Um dia, ele pediu a Maeve para que o levasse, que o sanasse daquela existência eterna de sofrimento. Cego, aleijado e inútil, ele não poderia continuar nem que escapasse.

No dia seguinte, ele ouviu que os ivoreanos estavam pretendendo se livrar dele, porque um novo ministro achava que a exibição pública daquelas crueldades estava manchando a reputação das cidades. Lhe prepararam um último número. Parecia que sempre se perguntavam como um garuda comeria um meio-djin pegando fogo.

Uma arena lotada para sua despedida. Hepzibah foi largado no chão de areia áspera e a ave foi libertada. Uma grade protegia os observadores encantados com o espetáculo que viria. Os ivoreanos pareciam se deliciar com a idéia de um representante do segundo povo sendo subjugado por eles. Tomavam aquilo como uma vitória da civilização huma. Não eram adeptos de combates de arena daquele tipo, mas era certamente um caso especial. Uma execução de um criminoso de luxo, cujo único crime foi existir. Grande parte da nata da aristocracia ivoreana estava reunida no dia, inclusive algumas crianças que imploravam aos seus pais para ir embora.

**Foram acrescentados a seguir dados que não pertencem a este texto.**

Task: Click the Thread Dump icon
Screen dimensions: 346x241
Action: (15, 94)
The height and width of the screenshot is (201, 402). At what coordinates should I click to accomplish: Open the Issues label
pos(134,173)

Feixes de nuvens negras começaram a aparecer no céu azul-escuro, junto com uma calmaria que vinha do leste com suas luzes mudas. Hepzibah, com grande esforço, põs-se de pé, aterrorizando o público com seus olhos inexistentes em brasa.

"Faça com que seja rápido, Maeve."

Um pouco de pureza.

Despertamos com sinos educados do lado de fora. A maioria das pessoas saiu com pressa, temendo estarem atrasadas ou descumprindo alguma regra, mas não foi este ao caso. Um encarregado da República, que parecia estar cumprindo aquele ofício durante toda sua vida, vestindo um gibão vermelho e um chapéu com uma única pena, nos explicou que deveríamos manter o orquidário saudável e que um carro viria semanalmente buscar nossa produção e nos trazer mantimentos de acordo com os nossos próprios rendimentos. Nos explicou que, se passássemos por problemas, haviam duas estradas que levavam à lavouras próximas onde poderiam nos ajudar, e que se o problema fosse relativo a conjurações, que haveria um adepto veruniano de Idun vagando entre as lavouras e o orquidário todo dia.

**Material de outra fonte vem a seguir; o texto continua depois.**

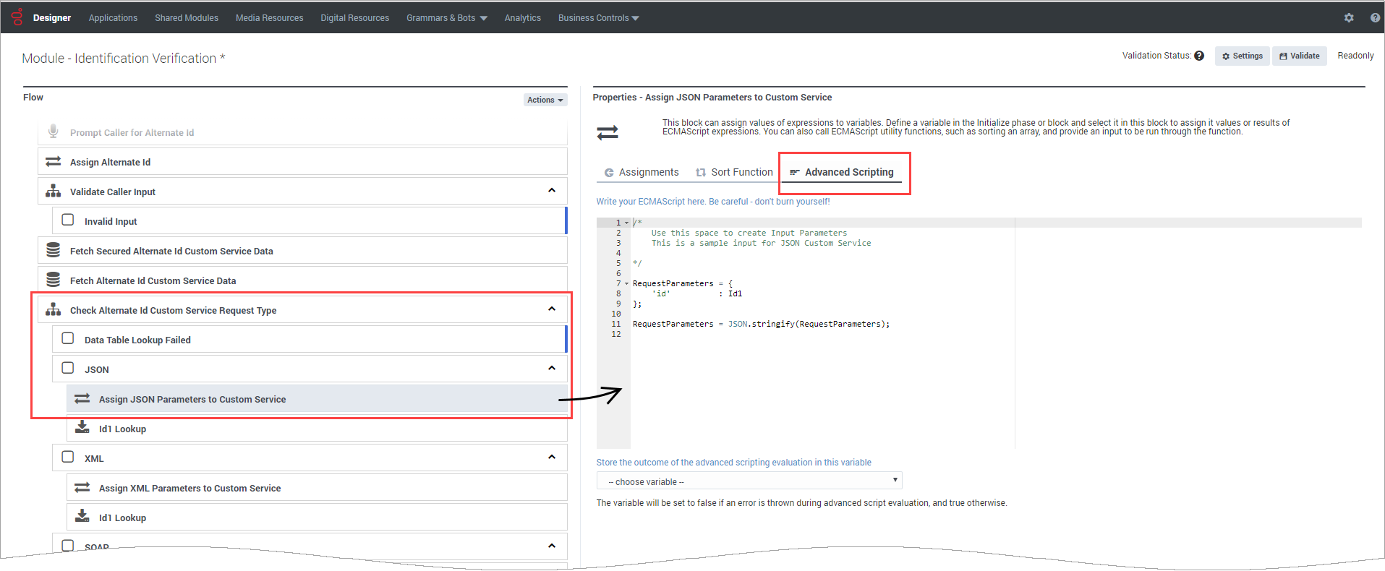The height and width of the screenshot is (571, 1385).
Task: Open the module Settings button
Action: click(x=1242, y=56)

Disse que poderíamos cunhar nossas próprias regras de trabalho, mas que não poderíamos abandonar o lugar sem autorização expressa da capital. Que estaria permitido a um de nós acompanhar o carro para a cidade murada de Lothair a leste, para onde as orquídeas estariam dirigidas. Que deveríamos enviar as orquídeas amarradas em buquês de cinco, postas em vasilhas d'água.

As interrogações ainda não abandonaram minha mente.